C’è un incrocio di insopportabili luoghi comuni alla base del grande scandalo degli esami istologici a Trapani. Le frasi sono: “Il cane non è mio” e “dove arriviamo mettiamo punto”. Da un lato l’inaudita deresponsabilizzazione dinanzi a un problema che, lo scopriamo giorno dopo giorno nelle sue più tremende ramificazioni, aveva assunto un carattere endemico. Dall’altro l’irritante sospetto che alcuni medici, con la scusa di essere pochi, avessero deciso di lavorare meno: e qui il detto potrebbe prevedere una variazione tipo “dove arriviamo mettiamo punto, magari un po’ prima”.
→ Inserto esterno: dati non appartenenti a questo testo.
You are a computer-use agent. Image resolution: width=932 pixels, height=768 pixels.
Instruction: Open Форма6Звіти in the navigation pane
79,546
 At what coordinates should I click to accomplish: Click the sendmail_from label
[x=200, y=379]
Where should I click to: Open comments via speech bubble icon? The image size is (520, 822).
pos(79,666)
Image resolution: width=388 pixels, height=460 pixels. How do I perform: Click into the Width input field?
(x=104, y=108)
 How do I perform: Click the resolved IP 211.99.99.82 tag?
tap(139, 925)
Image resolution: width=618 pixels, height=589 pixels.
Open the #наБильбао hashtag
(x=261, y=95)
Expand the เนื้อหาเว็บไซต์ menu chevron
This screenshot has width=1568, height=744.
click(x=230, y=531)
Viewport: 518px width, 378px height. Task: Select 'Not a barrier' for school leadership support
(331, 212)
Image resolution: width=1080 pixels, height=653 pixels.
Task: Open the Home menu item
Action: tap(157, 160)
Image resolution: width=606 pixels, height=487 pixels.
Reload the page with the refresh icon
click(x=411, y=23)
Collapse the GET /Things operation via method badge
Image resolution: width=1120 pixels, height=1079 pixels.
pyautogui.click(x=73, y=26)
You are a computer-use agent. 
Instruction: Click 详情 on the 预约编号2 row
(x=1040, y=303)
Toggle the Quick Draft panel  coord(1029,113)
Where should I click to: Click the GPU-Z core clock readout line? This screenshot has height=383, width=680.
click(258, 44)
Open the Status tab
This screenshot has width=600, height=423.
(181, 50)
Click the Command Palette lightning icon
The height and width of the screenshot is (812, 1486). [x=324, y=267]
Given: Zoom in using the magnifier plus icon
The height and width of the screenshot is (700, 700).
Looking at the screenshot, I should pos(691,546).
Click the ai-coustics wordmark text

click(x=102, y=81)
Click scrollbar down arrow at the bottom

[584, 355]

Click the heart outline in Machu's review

Ciò che rende davvero grave questa vicenda, tecnicismi amministrativi a parte, è la lettura in filigrana di un concentrato delle più malsane abitudini della burocrazia siciliana. Dietro questa sanità negata infatti c’è tutto un sistema di insofferenza al controllo, di minimizzazione, di lasciar correre. Gli esami arretrati che il manager avrebbe sottostimato a 300, quando in realtà sarebbero stati 3.300, cioè un numero undici volte superiore mica bruscolini, e la continua fuga dei medici che appena assunti se la danno a gambe sono solo due indizi di un malfunzionamento e di una inadeguatezza gestionale per i quali non servirebbero gli ispettori del ministero, ma basterebbero occhi che vogliono vedere e teste che vogliono decidere. E non c’è neanche da imbastire polemiche politiche – è facile mostrare i muscoli per intestarsi una crociata quando il campo di conquista è stato distrutto dall’imperizia e dal menefreghismo dei tuoi stessi soldati – c’è solo da guardarsi intorno, raccattare l’ultimo grammo di buona creanza, mandare tutti a casa. E metterlo, finalmente, ‘sto benedetto punto.